── DATASET
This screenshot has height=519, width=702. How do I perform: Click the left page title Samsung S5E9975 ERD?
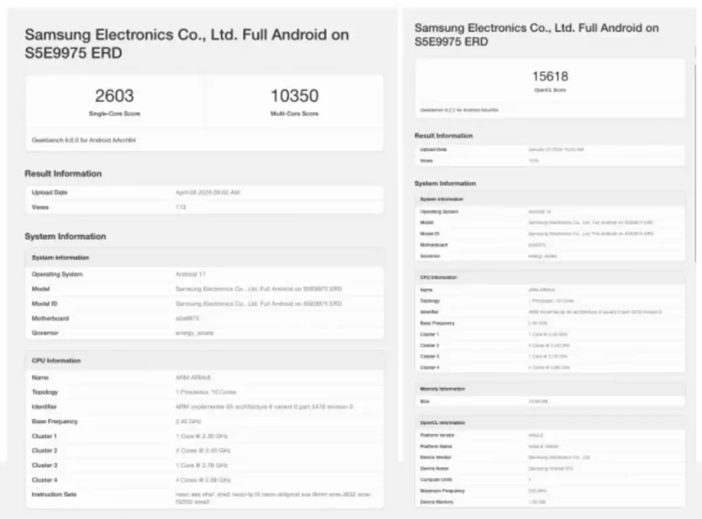[186, 43]
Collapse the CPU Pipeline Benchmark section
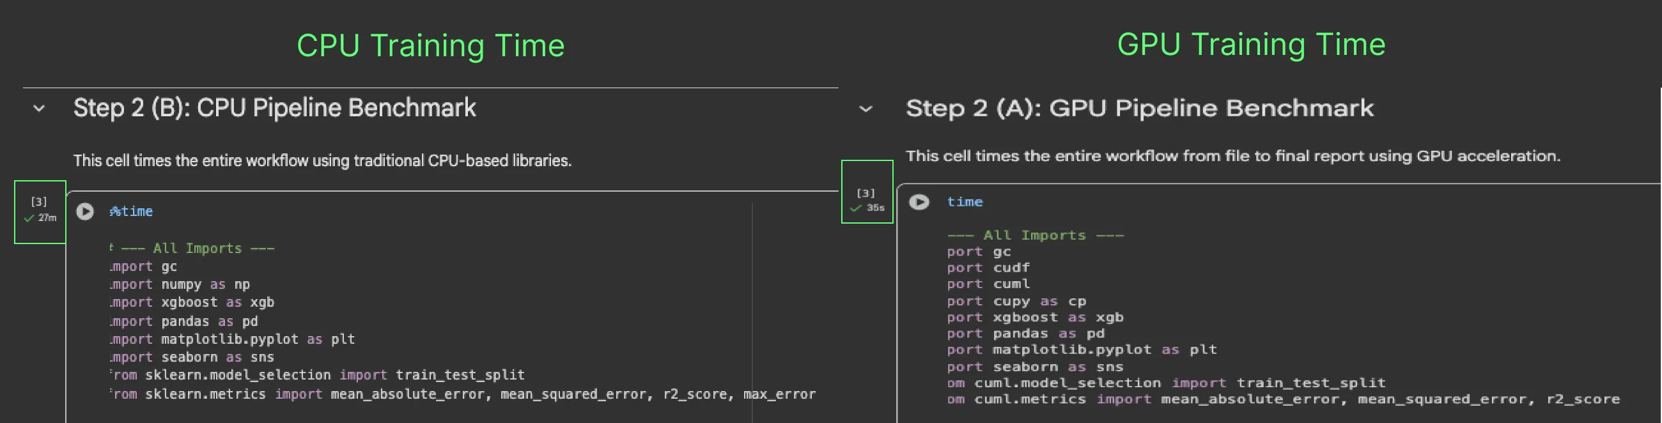Screen dimensions: 1662x423 (x=39, y=108)
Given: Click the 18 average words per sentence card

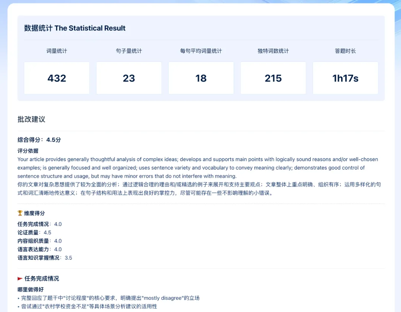Looking at the screenshot, I should click(x=201, y=78).
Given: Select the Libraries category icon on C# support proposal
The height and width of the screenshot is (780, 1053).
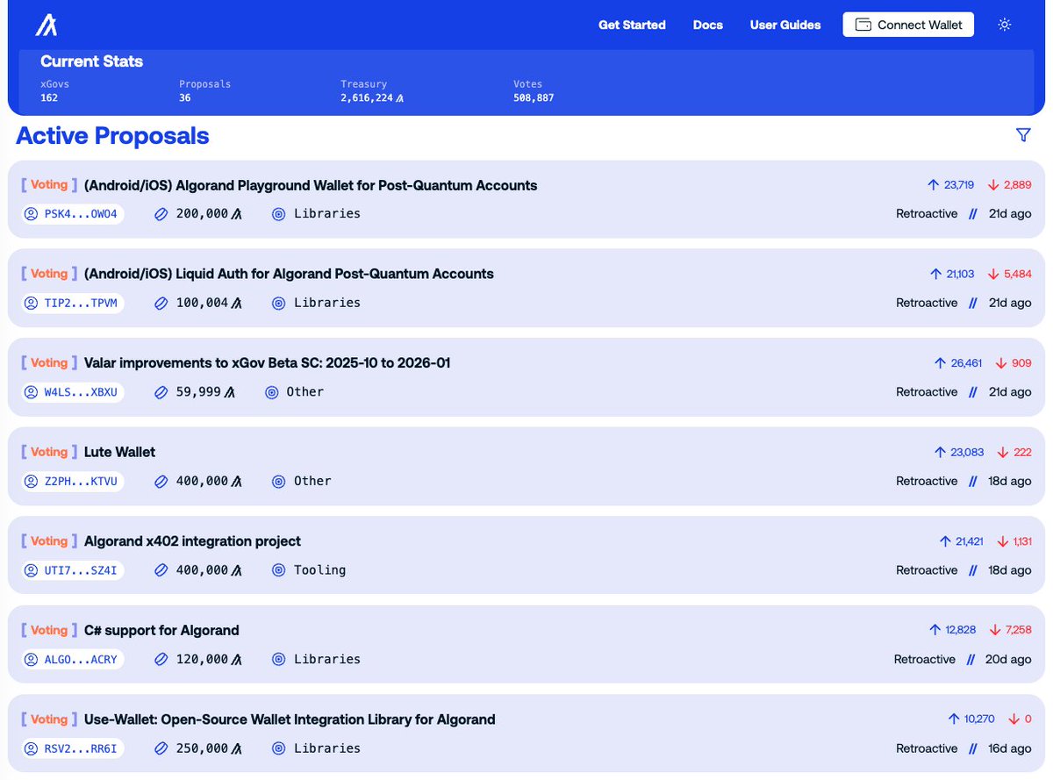Looking at the screenshot, I should 278,659.
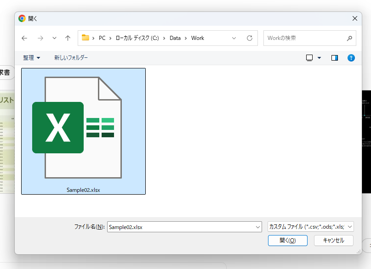Expand the recent locations chevron
The width and height of the screenshot is (371, 269).
click(55, 38)
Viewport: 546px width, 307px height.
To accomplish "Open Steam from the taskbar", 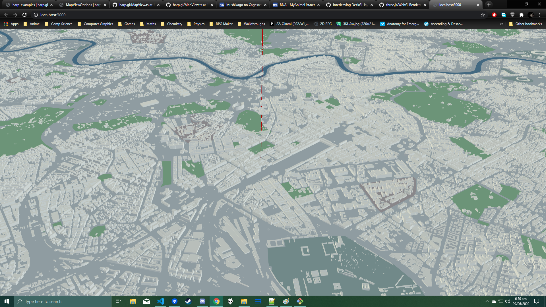I will 188,302.
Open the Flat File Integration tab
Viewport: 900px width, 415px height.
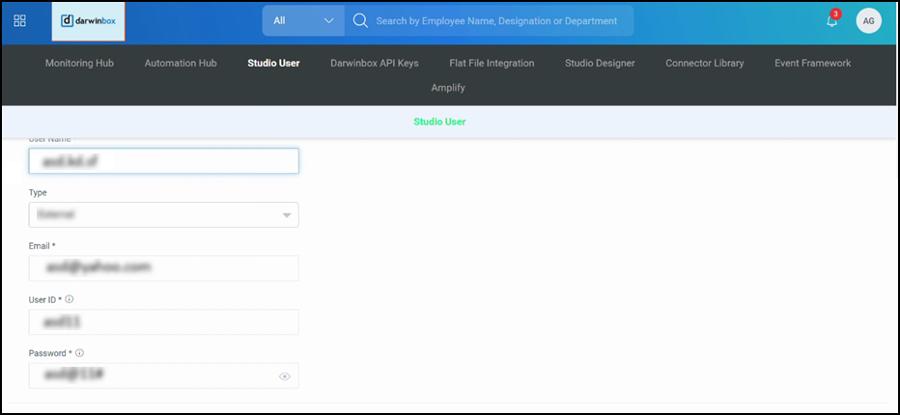pyautogui.click(x=492, y=64)
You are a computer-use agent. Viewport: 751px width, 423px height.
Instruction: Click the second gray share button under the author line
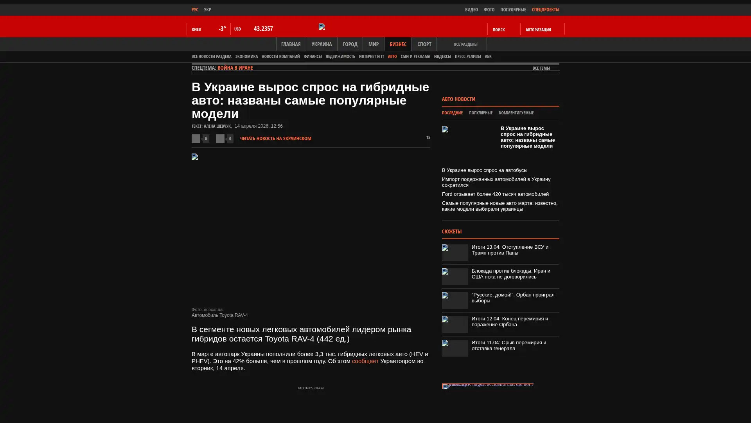(220, 139)
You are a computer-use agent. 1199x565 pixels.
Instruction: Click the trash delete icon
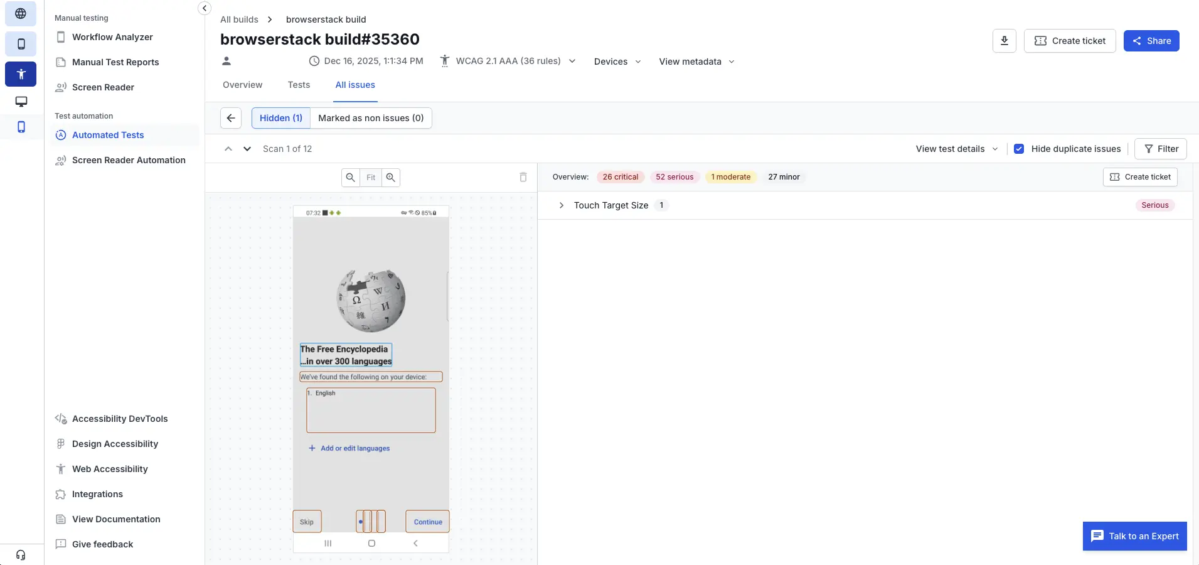click(523, 178)
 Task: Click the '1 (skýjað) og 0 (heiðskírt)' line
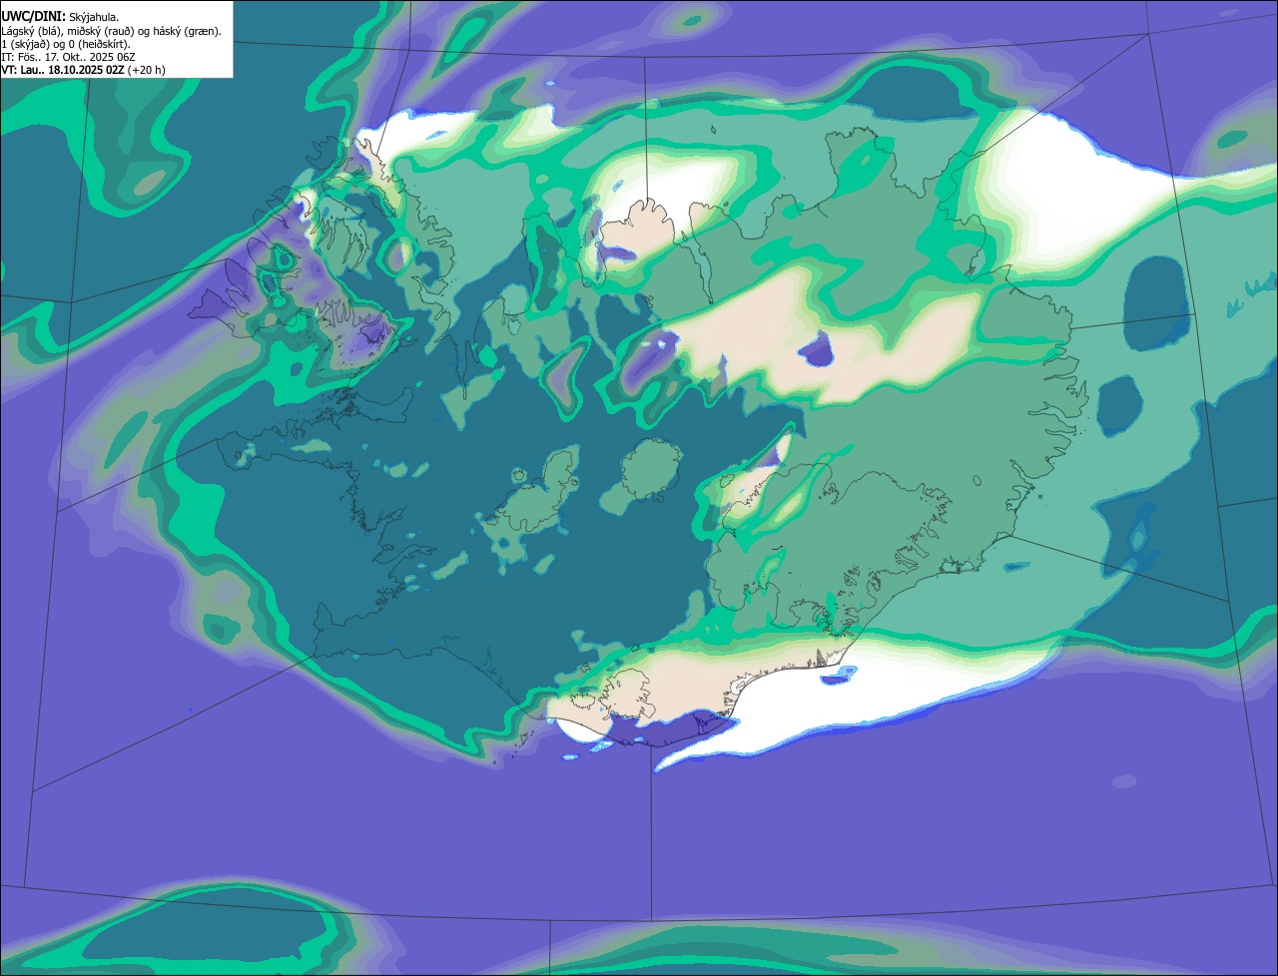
────
### [WRITTEN INSTRUCTION]
Render the lines starting at the one containing "Open the Flat File Integration tab" and ending at the last line as a JSON list of strings, one string per line, with blank lines omitted. Leave the pictures out of the answer.

### [ANSWER BELOW]
[
  "Open the Flat File Integration tab",
  "Viewport: 900px width, 415px height.",
  "pyautogui.click(x=492, y=64)",
  "You are a computer-use agent. Viewport: 751px width, 423px height.",
  "Instruction: Click the second gray share button under the author line",
  "(220, 139)",
  "You are a computer-use agent. 1199x565 pixels.",
  "Instruction: Click the trash delete icon",
  "click(523, 178)",
  " Task: Click the '1 (skýjað) og 0 (heiðskírt)' line"
]